Exercise: Write out every one of the records below word for word, leaving out the pictures.

* * *

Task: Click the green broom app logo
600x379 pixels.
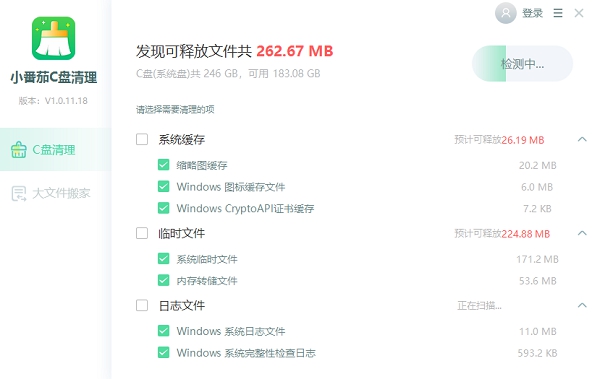Action: click(53, 38)

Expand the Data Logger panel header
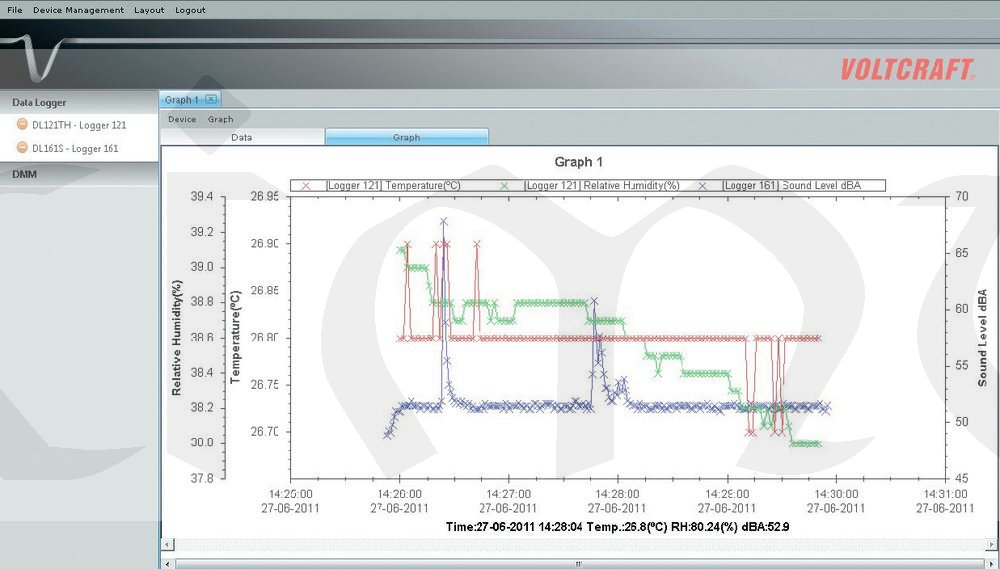point(78,102)
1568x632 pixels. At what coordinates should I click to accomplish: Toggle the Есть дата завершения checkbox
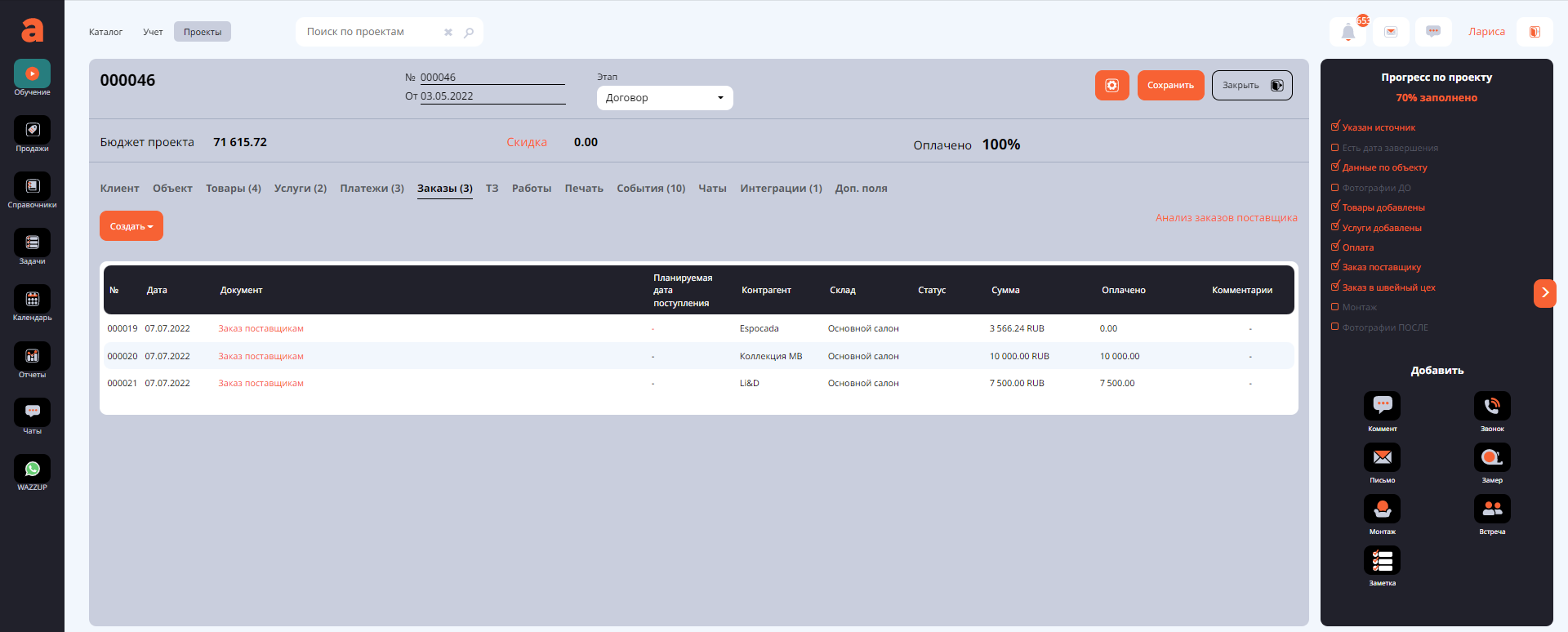pos(1335,148)
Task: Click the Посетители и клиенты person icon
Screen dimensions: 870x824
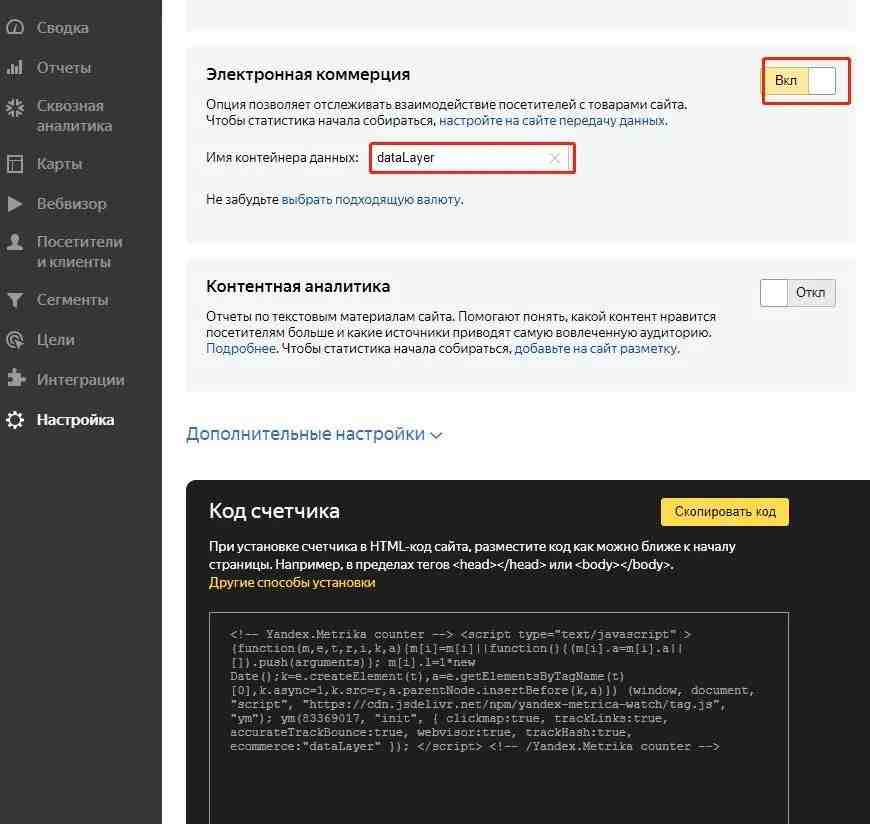Action: coord(15,242)
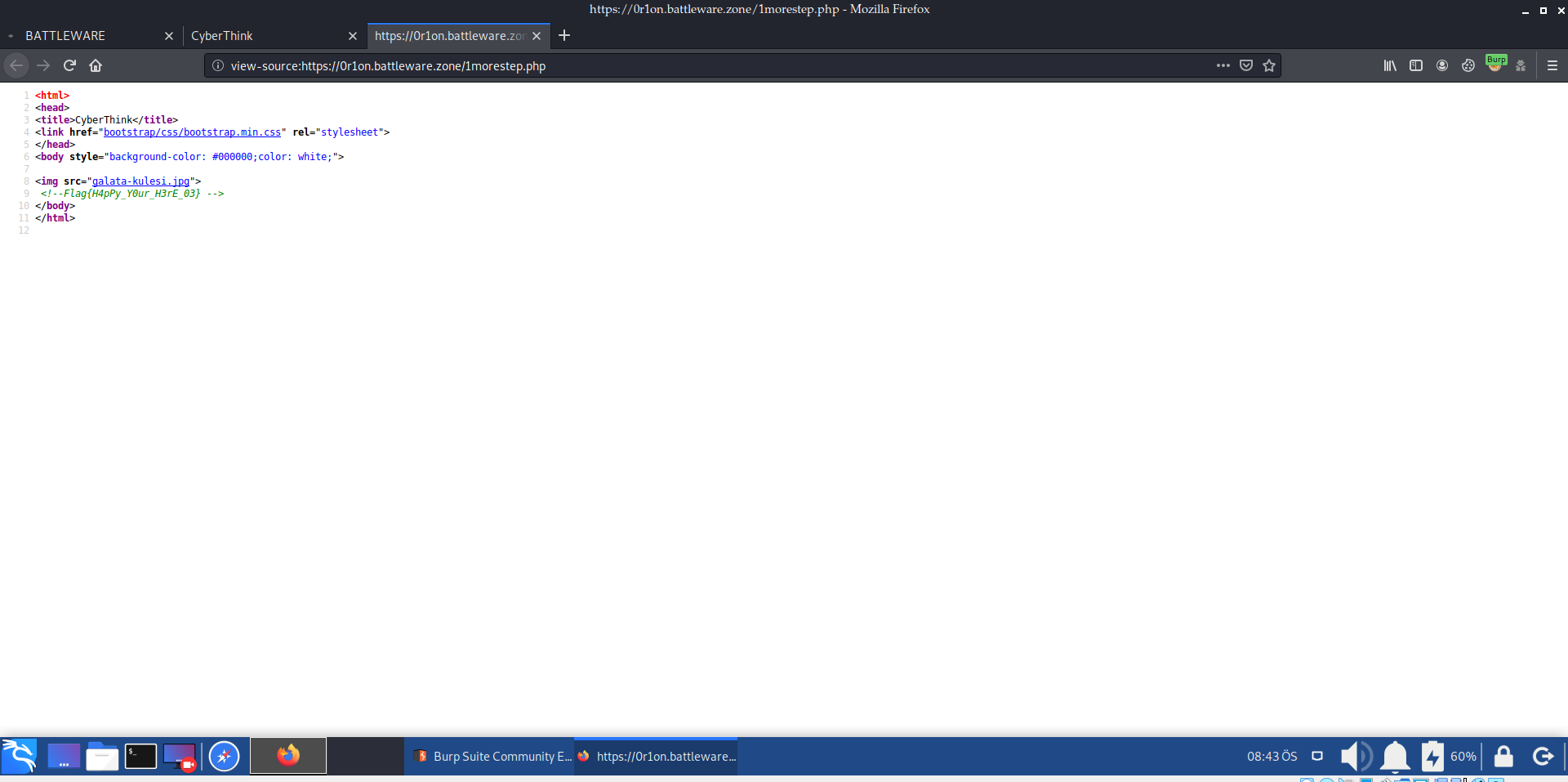Save the page to Pocket

click(1246, 65)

* * *

Complete response:
Task: Click the green broom app logo
600x379 pixels.
Action: click(53, 38)

Expand the Data Logger panel header
point(78,102)
1568x632 pixels. At what coordinates should I click to accomplish: Toggle the Есть дата завершения checkbox
pos(1335,148)
Task: Click the Посетители и клиенты person icon
Screen dimensions: 870x824
Action: coord(15,242)
Save the page to Pocket

click(1246, 65)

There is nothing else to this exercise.